I have been having some issues using the RDKit Substructure Filter node - that have raised some questions that I thought I would share!

I am working with the DrugBank small molecules set (6595 mols - filtered to 6453 when converted to RDKit), and want to allow easy substructure searching via sketching in the MarvinSketch node.

Should be easy(!), as the MarvinSketch node will output SMARTS format.  But two problems can raise their heads: aromaticity, and explicit Hs...  The first of these can be fixed using the Indigo nodes (->Indigo; Aromatizer; ->Mol; Marvin MolConverter->SMARTS).  However, any explicitly-drawn Hs at this point seem to give 'undesired' results.  Example for 'phenol' substructure:

  1. Hand-written SMARTS:  [O;H1]c1ccccc1 - gives 613 matches
  2. kekule-drawn Phenol (with explicit H, and the aromatizer process above) - gives SMARTS [H]Oc1ccccc1 and 0 matches

I guess this is down to the way that RDKit defaults to storing molecules (with implicit Hs) and not due to any inherent problem with the SMARTS... In this particular example I happen to be starting with explicit Hs present in an SDF column, but these are removed when converted.

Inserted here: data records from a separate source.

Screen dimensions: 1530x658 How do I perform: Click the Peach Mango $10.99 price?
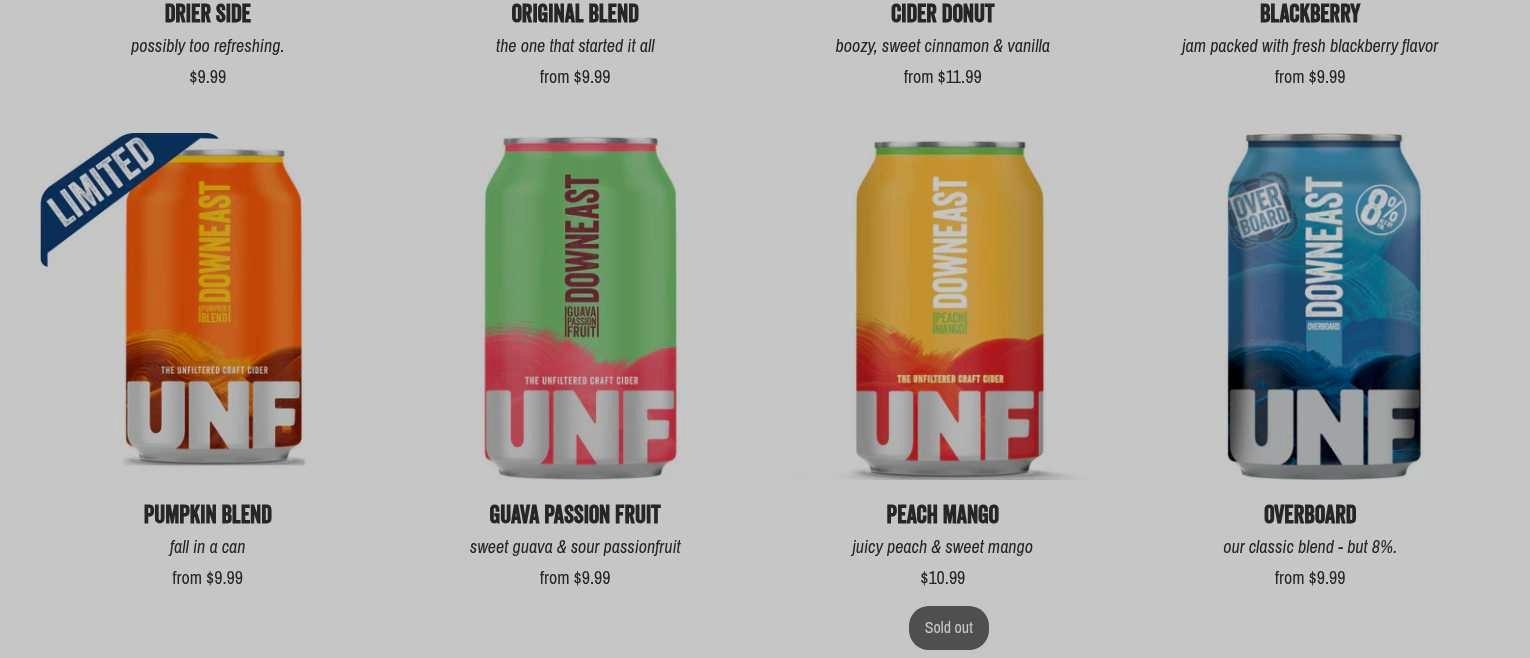pos(943,578)
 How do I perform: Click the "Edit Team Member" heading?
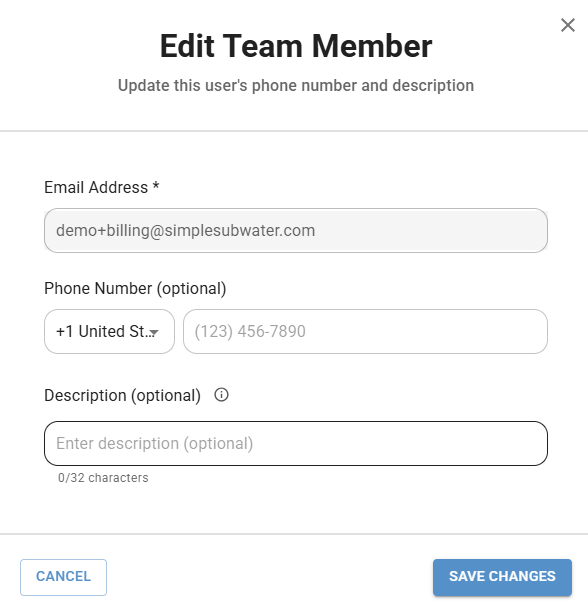tap(296, 46)
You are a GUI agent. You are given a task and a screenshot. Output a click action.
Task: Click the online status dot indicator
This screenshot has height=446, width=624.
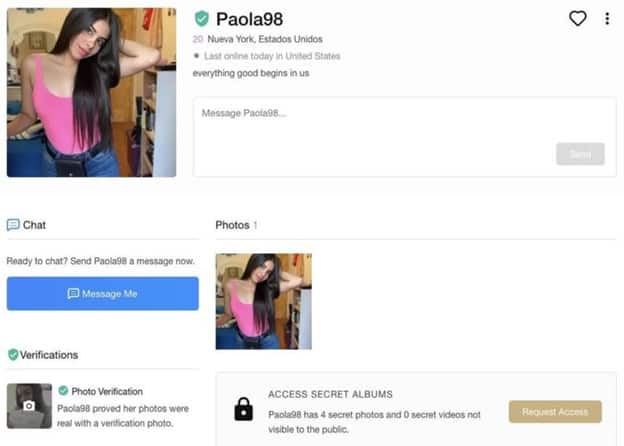(196, 56)
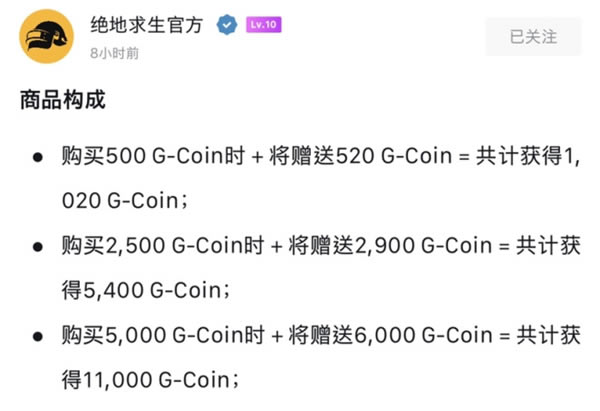Click the line 得5,400 G-Coin;
This screenshot has width=600, height=411.
(x=146, y=290)
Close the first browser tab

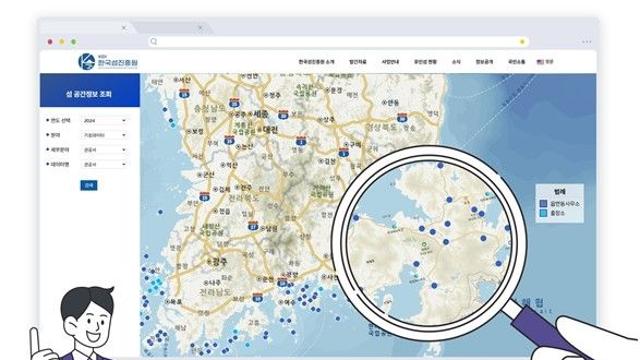pos(124,28)
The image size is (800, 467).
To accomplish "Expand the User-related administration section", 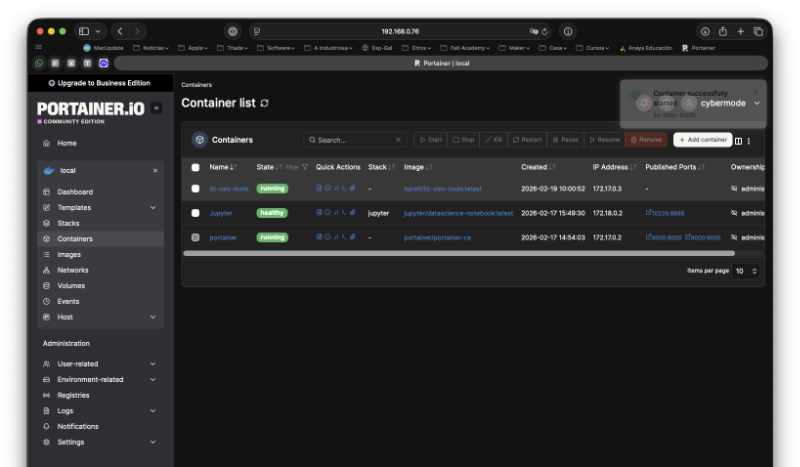I will tap(153, 364).
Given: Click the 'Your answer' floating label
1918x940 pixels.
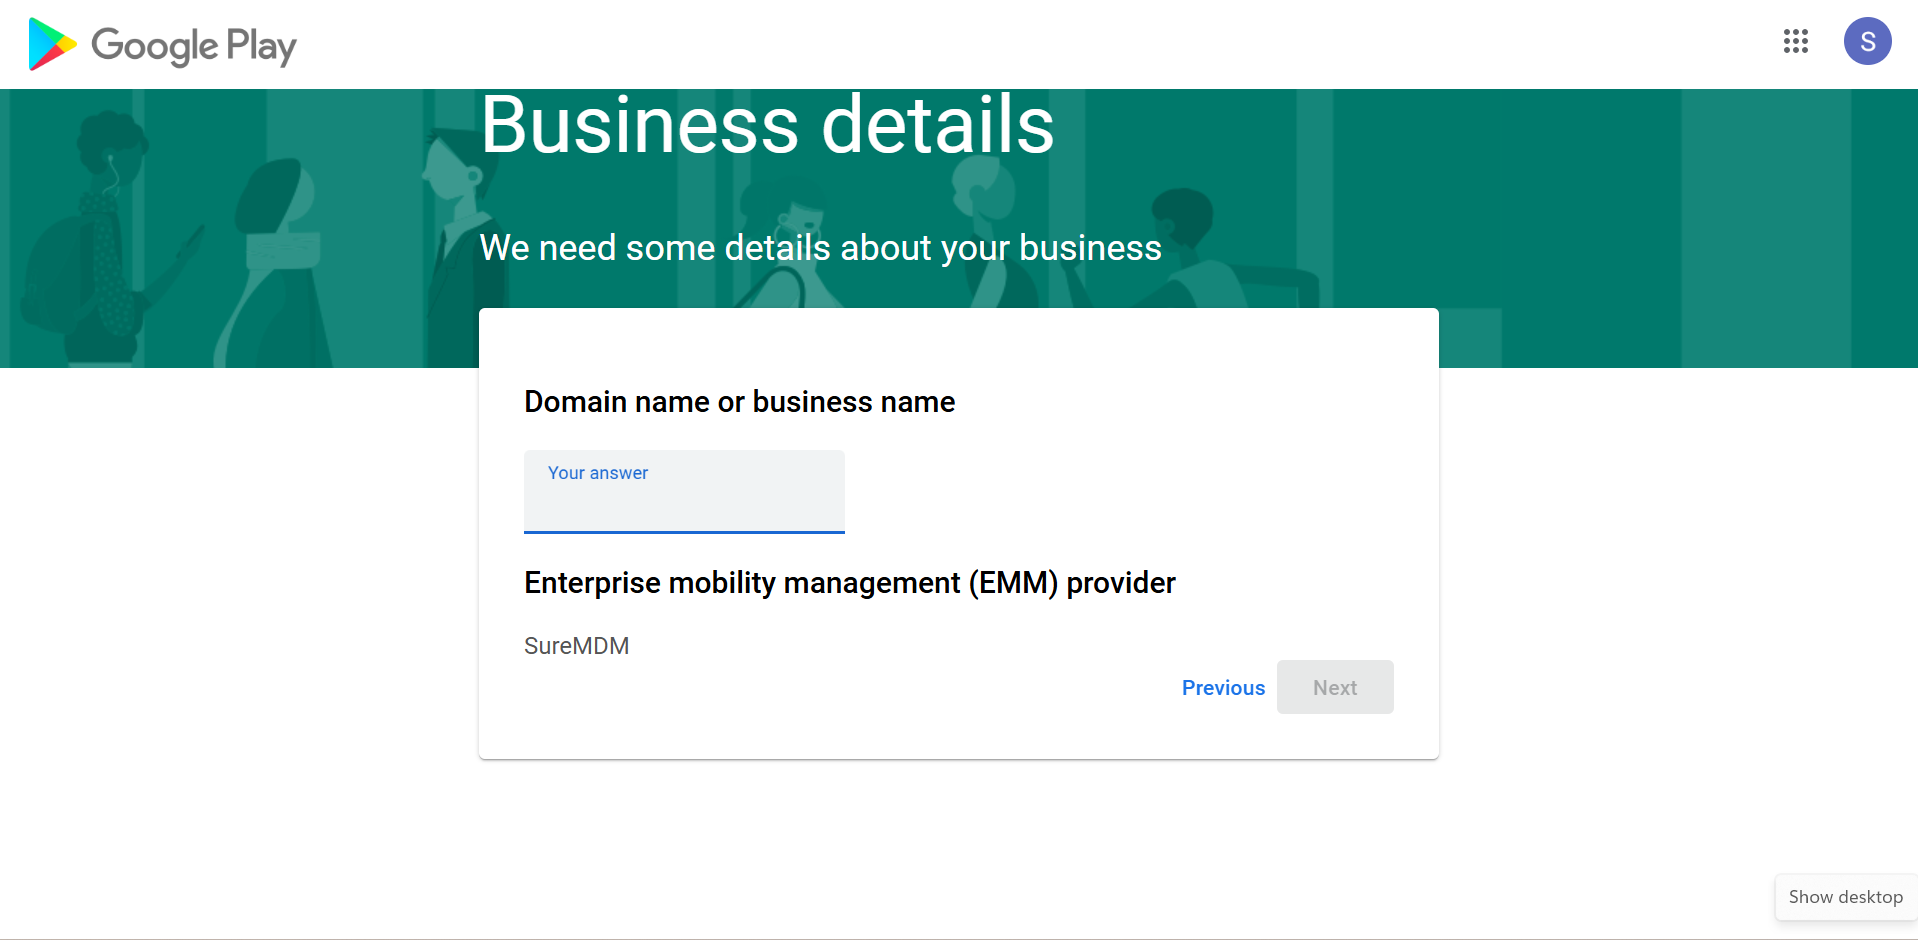Looking at the screenshot, I should pyautogui.click(x=598, y=473).
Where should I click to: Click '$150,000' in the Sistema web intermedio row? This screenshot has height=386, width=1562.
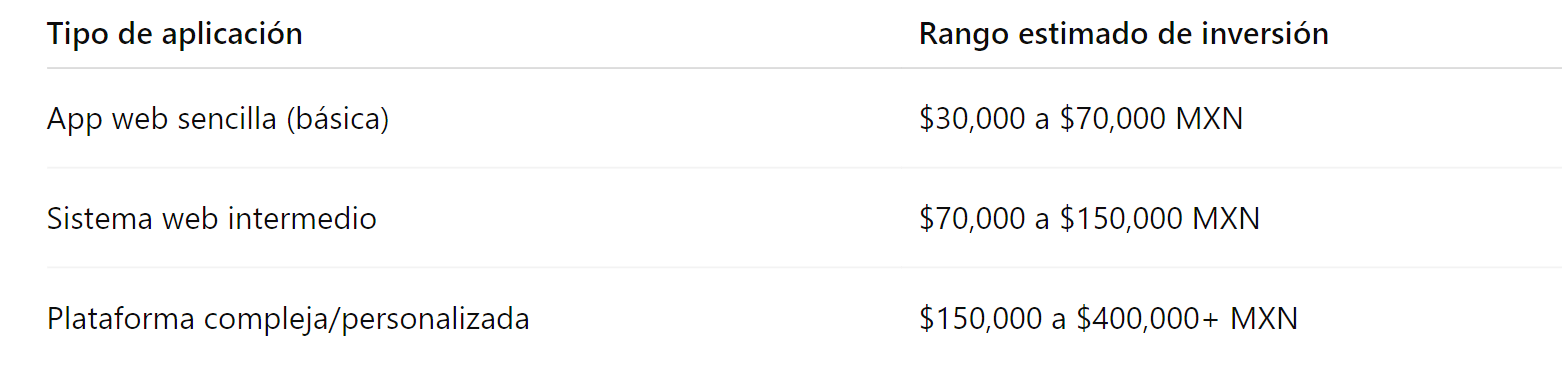click(1121, 218)
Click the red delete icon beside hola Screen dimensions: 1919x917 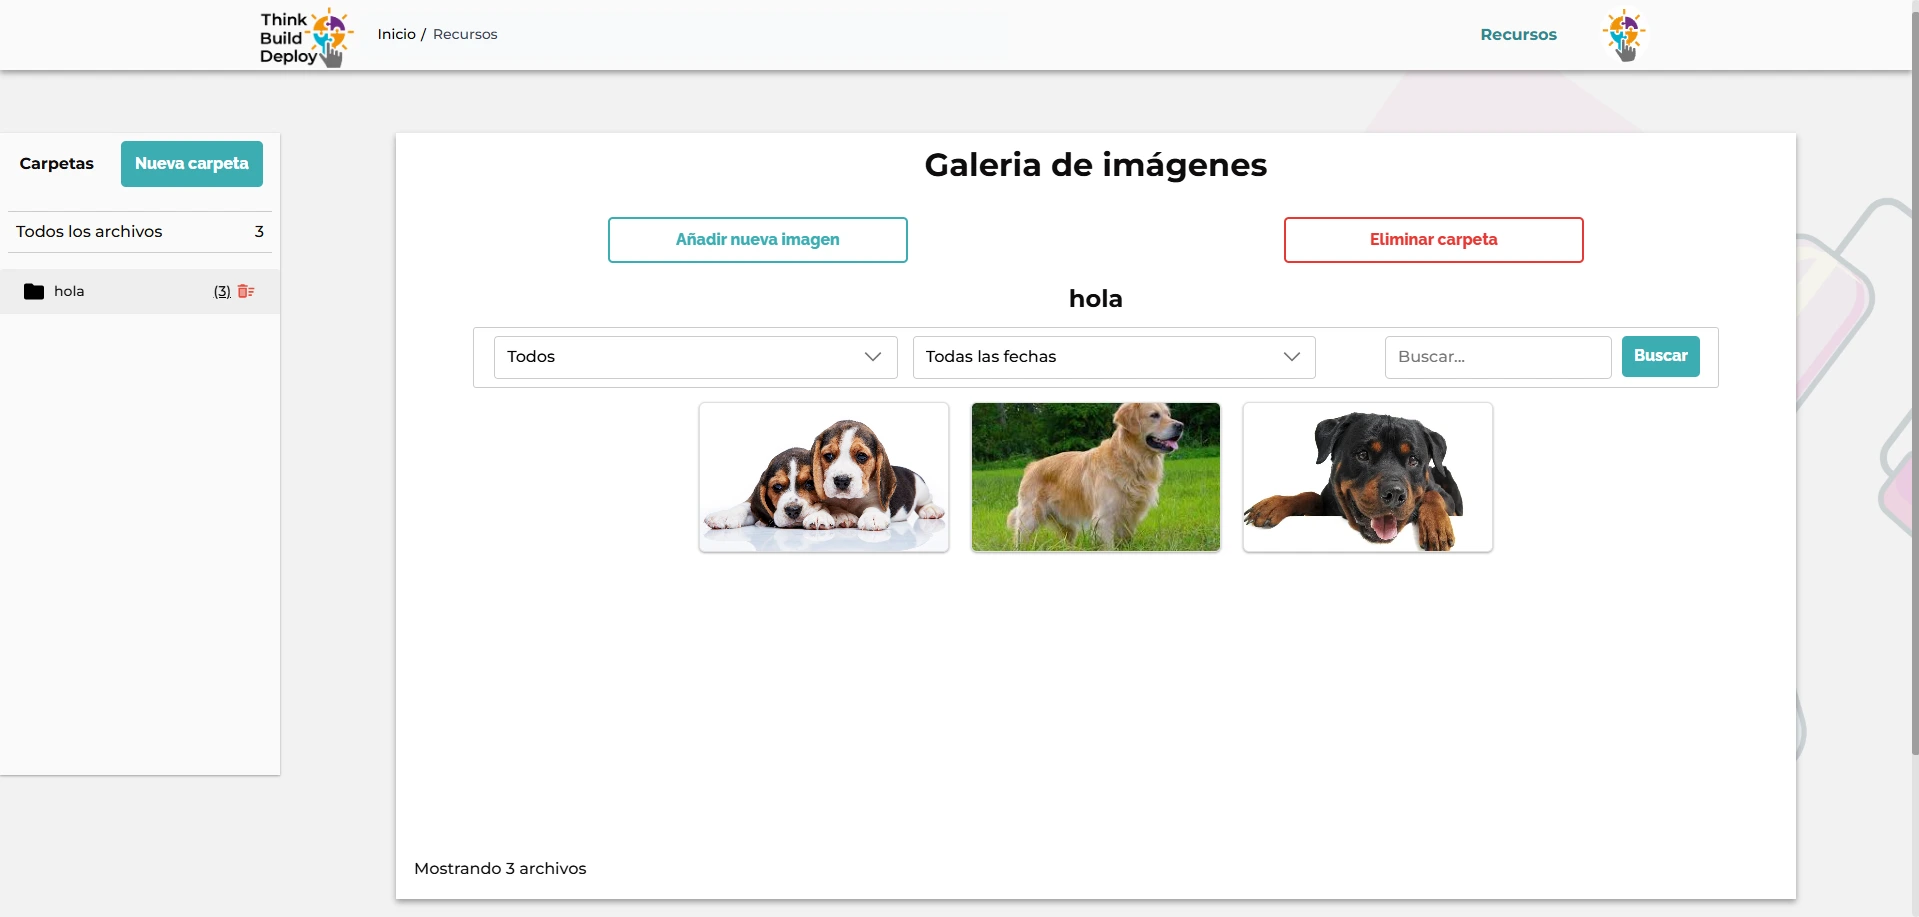[x=246, y=291]
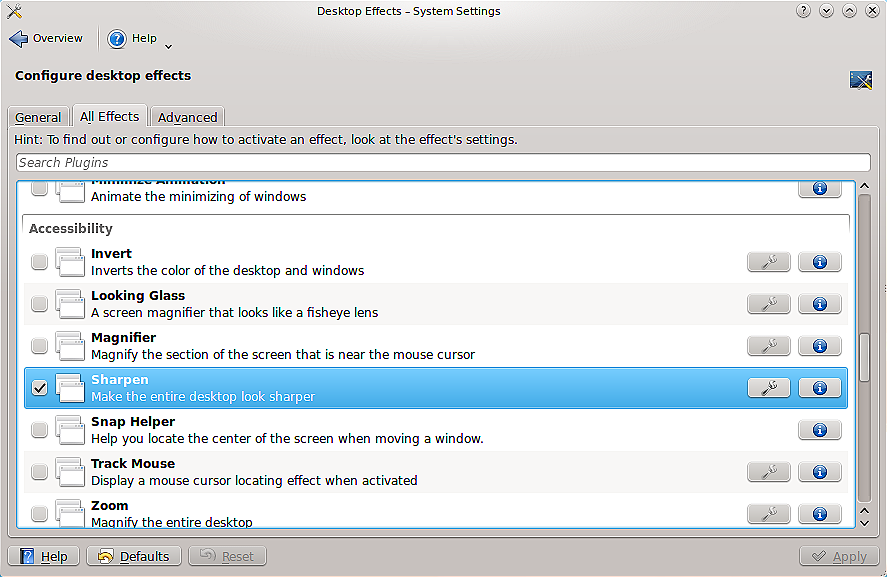Focus the Search Plugins field
The image size is (887, 577).
pos(443,162)
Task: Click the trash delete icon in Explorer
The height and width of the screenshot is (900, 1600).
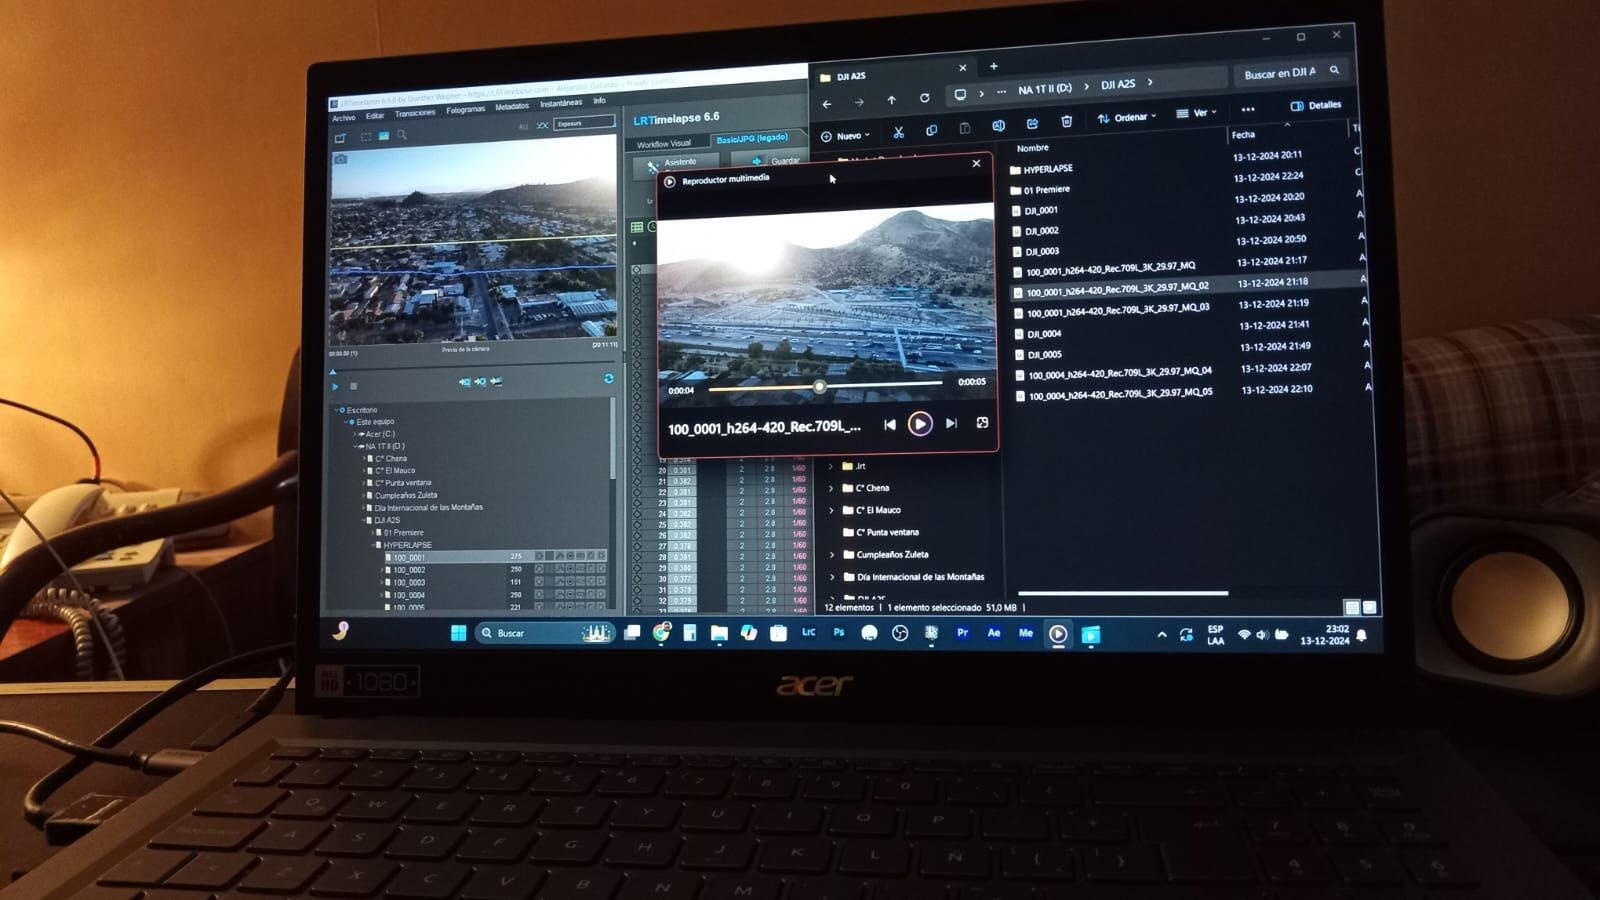Action: [1067, 121]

In RDKit (python), I think the following demonstrates the issue:

>>> mol = Chem.MolFromSmiles("Oc1ccccc1")

>>> query = Chem.MolFromSmarts("[H]Oc1ccccc1")

>>> mol.HasSubstructMatch(query)


>>> mol = Chem.AddHs(mol)

>>> mol.HasSubstructMatch(query)


So, unless I have got confused somewhere along the way, three possible solutions are:

  1. Have an output option for SMARTS in Marvin MolConverter to convert all explicitly drawn Hs to be hydrogen-count features of their bonded heavy atom (this would be great!)
  2. Have an option to maintain explicit Hs on incoming molecules when converting to RDKit (but this would need them to be there in the first place, and would not work with SMILES input) - or incorporate AddH / RemoveH functionality into the Molecule->RDKit node
  3. Add an AddHs RDKit node (and a corresponding RemoveHs node) for these situations (much like the Indigo approach)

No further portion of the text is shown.